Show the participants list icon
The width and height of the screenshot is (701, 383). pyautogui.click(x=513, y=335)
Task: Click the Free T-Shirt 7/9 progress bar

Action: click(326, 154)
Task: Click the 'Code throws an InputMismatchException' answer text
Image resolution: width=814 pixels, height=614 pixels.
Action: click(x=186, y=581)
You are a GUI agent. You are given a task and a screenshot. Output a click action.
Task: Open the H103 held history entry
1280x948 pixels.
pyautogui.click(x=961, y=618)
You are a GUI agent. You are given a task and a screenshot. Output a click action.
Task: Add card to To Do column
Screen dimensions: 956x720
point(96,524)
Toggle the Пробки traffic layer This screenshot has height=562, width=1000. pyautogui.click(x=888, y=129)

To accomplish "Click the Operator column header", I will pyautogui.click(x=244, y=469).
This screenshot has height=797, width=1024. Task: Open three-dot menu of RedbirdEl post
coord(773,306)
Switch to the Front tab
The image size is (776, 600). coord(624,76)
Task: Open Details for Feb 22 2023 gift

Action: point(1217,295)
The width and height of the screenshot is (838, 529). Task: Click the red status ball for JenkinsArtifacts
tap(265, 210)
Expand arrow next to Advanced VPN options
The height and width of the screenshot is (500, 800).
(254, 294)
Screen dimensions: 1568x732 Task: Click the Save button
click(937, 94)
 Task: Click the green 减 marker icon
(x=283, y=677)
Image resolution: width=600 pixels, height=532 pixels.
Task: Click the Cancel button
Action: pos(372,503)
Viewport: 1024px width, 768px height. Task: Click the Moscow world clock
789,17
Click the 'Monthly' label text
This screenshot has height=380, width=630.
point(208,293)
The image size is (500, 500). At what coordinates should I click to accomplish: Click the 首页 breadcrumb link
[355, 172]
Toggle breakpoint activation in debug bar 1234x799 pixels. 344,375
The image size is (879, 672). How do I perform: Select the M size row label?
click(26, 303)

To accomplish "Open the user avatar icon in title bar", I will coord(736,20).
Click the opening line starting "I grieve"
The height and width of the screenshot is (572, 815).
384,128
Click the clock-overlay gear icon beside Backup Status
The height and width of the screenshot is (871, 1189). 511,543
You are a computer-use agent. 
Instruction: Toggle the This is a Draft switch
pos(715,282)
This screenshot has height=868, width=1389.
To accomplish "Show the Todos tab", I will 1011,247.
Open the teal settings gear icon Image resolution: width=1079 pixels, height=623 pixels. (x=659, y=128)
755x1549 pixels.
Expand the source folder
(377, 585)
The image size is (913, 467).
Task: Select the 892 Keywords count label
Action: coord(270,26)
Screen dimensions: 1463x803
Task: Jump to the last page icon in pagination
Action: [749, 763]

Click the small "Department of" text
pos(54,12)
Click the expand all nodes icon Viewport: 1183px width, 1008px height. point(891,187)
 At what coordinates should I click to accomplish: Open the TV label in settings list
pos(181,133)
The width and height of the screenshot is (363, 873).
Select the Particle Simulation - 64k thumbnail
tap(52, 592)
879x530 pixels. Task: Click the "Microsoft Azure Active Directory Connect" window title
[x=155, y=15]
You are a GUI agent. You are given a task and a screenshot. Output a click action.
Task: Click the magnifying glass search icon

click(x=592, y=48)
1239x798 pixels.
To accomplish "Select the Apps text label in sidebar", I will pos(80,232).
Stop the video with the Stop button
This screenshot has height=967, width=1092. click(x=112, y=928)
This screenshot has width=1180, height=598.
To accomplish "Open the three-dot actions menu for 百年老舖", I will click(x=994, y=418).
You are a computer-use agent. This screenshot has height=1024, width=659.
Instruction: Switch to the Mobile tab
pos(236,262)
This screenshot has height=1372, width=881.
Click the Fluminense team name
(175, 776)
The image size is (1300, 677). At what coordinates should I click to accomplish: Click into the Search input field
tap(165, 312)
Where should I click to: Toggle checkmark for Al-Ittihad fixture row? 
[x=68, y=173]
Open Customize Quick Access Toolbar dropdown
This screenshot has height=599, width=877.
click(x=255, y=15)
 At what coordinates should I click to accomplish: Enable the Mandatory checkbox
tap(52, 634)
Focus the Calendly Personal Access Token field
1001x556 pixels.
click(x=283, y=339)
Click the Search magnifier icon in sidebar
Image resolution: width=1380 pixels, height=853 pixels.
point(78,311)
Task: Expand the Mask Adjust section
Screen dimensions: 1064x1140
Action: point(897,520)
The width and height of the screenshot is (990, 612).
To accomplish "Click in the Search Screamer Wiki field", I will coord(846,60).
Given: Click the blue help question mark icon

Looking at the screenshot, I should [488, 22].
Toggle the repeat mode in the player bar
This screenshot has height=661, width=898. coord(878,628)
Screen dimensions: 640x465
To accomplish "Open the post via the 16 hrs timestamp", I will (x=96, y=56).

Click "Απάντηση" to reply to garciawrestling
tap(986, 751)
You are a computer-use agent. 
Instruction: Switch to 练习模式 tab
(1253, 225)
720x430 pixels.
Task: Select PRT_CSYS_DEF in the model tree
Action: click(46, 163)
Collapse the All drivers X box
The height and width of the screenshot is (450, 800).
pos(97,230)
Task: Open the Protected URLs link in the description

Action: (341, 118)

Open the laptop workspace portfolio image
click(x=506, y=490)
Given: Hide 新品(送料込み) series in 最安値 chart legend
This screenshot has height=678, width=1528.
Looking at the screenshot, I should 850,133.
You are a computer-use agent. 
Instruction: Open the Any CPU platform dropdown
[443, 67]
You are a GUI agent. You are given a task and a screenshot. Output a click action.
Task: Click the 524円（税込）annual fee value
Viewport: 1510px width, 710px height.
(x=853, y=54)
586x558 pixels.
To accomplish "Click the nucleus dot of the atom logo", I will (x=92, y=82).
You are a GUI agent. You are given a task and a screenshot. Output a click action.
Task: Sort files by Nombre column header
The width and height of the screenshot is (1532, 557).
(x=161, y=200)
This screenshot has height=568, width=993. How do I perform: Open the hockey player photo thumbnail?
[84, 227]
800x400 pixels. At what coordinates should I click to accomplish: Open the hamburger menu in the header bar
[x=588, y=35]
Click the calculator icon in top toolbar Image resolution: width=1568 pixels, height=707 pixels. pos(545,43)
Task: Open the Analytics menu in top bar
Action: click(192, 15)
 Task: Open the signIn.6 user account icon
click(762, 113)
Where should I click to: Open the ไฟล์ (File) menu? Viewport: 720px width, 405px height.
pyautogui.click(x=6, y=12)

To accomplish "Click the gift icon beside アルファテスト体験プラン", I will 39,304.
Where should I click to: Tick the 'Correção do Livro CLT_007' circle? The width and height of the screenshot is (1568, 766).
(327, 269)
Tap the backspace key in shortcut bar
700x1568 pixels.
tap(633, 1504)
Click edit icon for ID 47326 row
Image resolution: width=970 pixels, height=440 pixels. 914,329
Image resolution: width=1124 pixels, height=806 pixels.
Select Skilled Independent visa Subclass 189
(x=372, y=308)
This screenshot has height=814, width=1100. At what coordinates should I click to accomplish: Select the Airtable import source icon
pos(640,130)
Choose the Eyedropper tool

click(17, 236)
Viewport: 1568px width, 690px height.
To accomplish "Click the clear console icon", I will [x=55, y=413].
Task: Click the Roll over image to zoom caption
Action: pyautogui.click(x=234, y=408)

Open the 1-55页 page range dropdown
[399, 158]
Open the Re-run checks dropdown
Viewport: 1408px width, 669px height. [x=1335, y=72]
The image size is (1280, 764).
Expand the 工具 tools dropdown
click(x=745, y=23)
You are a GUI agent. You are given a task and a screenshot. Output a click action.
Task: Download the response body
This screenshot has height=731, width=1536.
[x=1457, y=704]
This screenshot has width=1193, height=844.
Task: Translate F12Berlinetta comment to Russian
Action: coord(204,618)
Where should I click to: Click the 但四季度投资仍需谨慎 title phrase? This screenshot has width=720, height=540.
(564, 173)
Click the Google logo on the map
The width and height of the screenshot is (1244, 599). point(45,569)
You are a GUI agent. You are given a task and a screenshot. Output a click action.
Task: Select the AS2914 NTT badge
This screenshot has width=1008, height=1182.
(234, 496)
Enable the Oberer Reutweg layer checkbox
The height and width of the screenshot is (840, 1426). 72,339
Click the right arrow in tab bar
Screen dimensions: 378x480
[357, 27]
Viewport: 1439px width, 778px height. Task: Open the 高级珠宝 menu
● ● ● ● ● ● ●
■ ACTION ITEM
All that should appear in the response is the run of lines from the first line of the entries through the line containing "Task: Click the 'Code", copied exactly.

■ RESPONSE BOX
Show the participants list icon
The width and height of the screenshot is (701, 383). pyautogui.click(x=513, y=335)
Task: Click the Free T-Shirt 7/9 progress bar

Action: click(326, 154)
Task: Click the 'Code throws an InputMismatchException' answer text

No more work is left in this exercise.